- READING TEXT
┄┄┄┄┄┄
Nuclear Medicine & Radiation Therapy

ISSN: 2155-9619

Open Access

Tc-99m MAA Mapping Prior to Y-90 Liver Radioembolization; Factors that may affect Pulmonary Shunt Fraction


Fatemeh Behnia, Daniel Scott S Hippe, Mohammad Saad Bermo, Saeed Elojeimy and Hubert Vesselle

Purpose: To evaluate differences in shunt fraction and possible factors contributing to these differences in patients undergoing Tc-99m macroaggregated albumin (MAA) mapping prior to selective internal radiation therapy (SIRT) with Y-90 microspheres. Materials and methods: Retrospective analysis was performed on data from 130 patients with hepatocellular carcinoma (HCC) or liver metastases, who underwent Y-90 radioembolization over a 6-year period. All patients who received treatment had undergone Tc-99m MAA mapping. Overall 141 Tc-99m MAA injections and 199 Y-90 treatments were performed. Three patients did not qualify for Y-90 treatment following Tc-99m MAA mapping due to high pulmonary shunt fraction. We compared pulmonary shunt fraction between patients with HCC and those with metastatic liver disease and between patients who had mapping of the entire liver, versus selective mapping of the affected segment. Three types of statistical analysis tests were performed: Kolmogorov-Smirnov (KS), Mann- Whitney (MW) and Fligner-Killeen (FK) tests. Results: Although HCC and non-HCC groups had similar distribution of shunt fractions qualitatively, relatively large shunt fractions were slightly more common in HCC group. In diffuse injections, most of the shunt fractions were concentrated between 0 and 5%, but with a long tail to the right. In more selective injections, most were concentrated between 0 and 10%. There was a trend for overall higher median shunt fraction in the diffuse mapping group compared with the selective mapping group, however this was only statistically significant in the HCC patients subset (median shunt of 3.2% in diffuse vs. 6.1% in selective group; p=0.001). Conclusions: Shunt fraction is overall higher in HCC, likely due to underlying cirrhosis as well as intratumoral arteriovenous shunting. Shunt fraction also tends to be higher when the affected liver is selectively injected compared with when the entire liver is being mapped.
┄┄┄┄┄┄
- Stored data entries
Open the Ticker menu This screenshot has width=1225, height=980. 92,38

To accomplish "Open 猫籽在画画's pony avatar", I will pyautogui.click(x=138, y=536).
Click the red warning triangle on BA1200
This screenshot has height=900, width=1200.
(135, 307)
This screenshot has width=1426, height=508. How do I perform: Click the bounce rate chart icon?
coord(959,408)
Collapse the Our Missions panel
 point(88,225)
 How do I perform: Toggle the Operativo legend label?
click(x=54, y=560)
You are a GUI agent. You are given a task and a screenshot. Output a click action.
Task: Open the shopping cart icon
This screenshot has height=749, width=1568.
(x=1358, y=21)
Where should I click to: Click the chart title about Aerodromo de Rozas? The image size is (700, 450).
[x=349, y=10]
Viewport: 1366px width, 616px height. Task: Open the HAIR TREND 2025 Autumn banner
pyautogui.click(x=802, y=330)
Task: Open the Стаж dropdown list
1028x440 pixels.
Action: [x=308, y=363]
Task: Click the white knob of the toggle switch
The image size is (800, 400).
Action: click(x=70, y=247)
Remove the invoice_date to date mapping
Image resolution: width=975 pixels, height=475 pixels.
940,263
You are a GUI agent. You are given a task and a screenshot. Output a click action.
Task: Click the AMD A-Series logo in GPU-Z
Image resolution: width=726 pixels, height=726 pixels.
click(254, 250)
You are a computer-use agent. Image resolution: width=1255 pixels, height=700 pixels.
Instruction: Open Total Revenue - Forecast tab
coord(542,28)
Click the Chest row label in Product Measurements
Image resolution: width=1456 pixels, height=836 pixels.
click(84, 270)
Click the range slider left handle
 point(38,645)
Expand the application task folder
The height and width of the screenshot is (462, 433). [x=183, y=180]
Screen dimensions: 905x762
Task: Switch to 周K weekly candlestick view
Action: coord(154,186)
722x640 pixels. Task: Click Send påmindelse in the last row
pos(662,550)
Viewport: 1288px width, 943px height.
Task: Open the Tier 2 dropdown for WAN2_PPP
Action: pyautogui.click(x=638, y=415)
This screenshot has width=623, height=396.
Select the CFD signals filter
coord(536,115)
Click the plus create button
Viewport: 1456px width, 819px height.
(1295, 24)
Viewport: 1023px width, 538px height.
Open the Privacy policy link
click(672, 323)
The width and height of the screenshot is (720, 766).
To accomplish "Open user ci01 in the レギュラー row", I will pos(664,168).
┄┄┄┄┄┄
- EXERCISE INSTRUCTIONS
A. In the liver radioembolization abstract, why did three patients not qualify for Y-90 treatment after Tc-99m MAA mapping?
B. Rewrite the paragraph of the liver radioembolization abstract that begins "Purpose: To evaluate differences" as a short bulleted list that keeps its main facts.
The entries are separate material and have no connection to the liver radioembolization abstract.

- SOLVED PROBLEMS
A. They had a high pulmonary shunt fraction.

B.
- Purpose: to evaluate differences in pulmonary shunt fraction, and factors behind them, in patients undergoing Tc-99m MAA mapping before selective internal radiation therapy with Y-90 microspheres.
- Methods: a retrospective analysis of 130 patients with HCC or liver metastases treated with Y-90 radioembolization over 6 years, with 141 Tc-99m MAA injections and 199 Y-90 treatments.
- Three patients did not qualify for Y-90 treatment because of high pulmonary shunt fraction.
- Comparisons: HCC vs. metastatic liver disease, and whole-liver vs. selective segment mapping, using Kolmogorov-Smirnov, Mann-Whitney and Fligner-Killeen tests.
- Results: HCC and non-HCC groups had similar shunt fraction distributions, but relatively large shunt fractions were slightly more common in HCC.
- Diffuse injections mostly gave shunt fractions of 0–5% with a long tail to the right. Selective injections mostly gave 0–10%.
- The difference in median shunt fraction between diffuse and selective mapping was statistically significant only in HCC patients (3.2% diffuse vs. 6.1% selective; p=0.001).
- Conclusions: shunt fraction is higher overall in HCC, likely because of underlying cirrhosis and intratumoral arteriovenous shunting. It also tends to be higher with selective injection of the affected liver than with mapping of the entire liver.